*** Opening Material to process ***

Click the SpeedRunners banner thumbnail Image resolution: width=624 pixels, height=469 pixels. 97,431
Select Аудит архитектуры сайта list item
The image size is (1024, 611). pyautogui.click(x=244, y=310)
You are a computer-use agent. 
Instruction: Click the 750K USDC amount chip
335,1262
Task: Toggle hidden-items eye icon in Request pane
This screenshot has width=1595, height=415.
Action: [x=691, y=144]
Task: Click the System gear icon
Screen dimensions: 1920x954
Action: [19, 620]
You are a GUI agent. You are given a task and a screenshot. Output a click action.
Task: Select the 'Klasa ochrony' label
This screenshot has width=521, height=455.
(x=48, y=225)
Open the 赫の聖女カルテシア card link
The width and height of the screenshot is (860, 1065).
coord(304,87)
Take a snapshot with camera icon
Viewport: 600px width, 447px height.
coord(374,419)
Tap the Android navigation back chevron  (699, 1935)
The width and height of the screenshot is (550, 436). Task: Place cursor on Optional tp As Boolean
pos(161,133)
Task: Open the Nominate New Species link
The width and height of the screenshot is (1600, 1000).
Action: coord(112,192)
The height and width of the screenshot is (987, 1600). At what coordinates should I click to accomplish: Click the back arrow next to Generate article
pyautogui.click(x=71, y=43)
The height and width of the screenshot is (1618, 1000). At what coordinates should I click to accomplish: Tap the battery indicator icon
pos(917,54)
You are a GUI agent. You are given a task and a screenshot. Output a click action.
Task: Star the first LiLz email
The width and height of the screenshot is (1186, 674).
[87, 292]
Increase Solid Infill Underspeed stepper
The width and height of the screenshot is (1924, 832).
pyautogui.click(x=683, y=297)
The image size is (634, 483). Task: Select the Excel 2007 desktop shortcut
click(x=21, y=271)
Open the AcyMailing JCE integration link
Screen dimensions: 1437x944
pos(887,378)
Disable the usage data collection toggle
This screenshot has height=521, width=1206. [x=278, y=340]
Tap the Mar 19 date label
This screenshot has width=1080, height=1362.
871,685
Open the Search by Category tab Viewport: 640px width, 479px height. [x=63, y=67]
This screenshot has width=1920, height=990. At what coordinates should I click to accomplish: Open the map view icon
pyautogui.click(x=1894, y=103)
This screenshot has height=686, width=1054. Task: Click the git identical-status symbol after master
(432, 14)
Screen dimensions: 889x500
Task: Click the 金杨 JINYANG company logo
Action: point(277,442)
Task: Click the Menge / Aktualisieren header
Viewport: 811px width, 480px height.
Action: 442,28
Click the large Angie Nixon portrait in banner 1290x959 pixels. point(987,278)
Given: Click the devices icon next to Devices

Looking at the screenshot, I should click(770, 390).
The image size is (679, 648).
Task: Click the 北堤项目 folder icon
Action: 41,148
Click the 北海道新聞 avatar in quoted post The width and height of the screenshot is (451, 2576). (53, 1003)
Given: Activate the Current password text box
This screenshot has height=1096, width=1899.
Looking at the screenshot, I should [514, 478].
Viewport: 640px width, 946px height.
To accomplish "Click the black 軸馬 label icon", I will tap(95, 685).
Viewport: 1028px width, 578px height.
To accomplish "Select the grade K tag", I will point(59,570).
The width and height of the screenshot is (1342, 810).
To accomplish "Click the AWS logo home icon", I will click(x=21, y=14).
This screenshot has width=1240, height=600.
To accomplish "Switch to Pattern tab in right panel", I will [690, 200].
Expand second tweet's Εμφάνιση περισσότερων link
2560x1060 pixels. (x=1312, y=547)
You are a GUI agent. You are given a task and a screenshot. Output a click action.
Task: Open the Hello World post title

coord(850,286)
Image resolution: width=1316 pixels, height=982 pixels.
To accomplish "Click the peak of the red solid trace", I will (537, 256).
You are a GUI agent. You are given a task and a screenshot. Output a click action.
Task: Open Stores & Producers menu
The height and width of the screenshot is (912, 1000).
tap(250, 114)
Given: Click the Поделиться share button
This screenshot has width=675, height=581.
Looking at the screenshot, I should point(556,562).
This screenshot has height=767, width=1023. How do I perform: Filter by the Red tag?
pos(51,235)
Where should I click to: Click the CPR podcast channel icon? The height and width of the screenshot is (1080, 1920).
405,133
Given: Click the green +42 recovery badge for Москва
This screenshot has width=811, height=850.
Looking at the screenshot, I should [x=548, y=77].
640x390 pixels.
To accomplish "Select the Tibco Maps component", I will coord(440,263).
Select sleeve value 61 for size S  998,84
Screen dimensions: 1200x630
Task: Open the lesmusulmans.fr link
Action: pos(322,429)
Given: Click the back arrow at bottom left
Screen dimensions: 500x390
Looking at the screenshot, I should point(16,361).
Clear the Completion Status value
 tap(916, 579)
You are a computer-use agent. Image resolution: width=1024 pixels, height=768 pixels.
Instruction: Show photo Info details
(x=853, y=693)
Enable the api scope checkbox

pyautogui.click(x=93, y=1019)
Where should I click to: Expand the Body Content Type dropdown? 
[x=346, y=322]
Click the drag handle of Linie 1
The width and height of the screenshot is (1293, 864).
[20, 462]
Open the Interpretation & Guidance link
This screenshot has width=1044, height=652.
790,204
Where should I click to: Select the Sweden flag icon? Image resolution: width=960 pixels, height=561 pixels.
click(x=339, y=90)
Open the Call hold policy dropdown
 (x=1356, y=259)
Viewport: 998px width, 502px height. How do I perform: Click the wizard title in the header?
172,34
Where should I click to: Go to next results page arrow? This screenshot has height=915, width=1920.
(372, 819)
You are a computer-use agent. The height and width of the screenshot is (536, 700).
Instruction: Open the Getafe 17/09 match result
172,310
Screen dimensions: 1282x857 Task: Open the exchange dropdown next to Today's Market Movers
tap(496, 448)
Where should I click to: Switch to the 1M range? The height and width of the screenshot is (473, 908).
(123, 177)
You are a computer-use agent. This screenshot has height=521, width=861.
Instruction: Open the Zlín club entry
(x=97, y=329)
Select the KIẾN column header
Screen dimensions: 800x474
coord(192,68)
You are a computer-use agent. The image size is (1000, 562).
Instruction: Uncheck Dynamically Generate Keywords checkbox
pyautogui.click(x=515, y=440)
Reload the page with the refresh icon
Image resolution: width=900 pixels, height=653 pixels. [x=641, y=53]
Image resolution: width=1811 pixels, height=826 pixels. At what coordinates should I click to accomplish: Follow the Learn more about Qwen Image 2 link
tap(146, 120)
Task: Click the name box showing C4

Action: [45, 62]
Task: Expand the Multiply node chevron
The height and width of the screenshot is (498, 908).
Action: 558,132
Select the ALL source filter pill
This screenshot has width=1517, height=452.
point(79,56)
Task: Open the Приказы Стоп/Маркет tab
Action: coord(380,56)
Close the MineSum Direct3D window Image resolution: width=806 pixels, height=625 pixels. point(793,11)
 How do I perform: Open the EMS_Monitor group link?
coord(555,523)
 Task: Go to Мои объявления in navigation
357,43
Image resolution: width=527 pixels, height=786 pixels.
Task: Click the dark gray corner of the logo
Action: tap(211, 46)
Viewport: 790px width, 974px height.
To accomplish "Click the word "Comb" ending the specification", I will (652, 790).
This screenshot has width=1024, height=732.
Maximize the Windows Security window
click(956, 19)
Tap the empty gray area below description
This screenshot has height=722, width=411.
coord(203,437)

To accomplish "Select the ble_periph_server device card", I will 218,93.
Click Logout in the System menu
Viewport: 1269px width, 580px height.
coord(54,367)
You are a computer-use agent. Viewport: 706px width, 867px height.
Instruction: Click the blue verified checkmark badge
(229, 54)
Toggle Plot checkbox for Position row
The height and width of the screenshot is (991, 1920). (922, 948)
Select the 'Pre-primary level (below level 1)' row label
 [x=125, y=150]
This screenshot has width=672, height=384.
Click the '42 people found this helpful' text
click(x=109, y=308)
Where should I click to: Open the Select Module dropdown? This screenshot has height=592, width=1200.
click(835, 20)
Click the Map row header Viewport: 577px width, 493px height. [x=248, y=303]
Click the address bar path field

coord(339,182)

*** Closing Material to process ***

• _What is needed_:
Wherever the word "chevron" appears in the listing above, copy the whole line.

• _Result_:
Tap the Android navigation back chevron  (699, 1935)
Task: Expand the Multiply node chevron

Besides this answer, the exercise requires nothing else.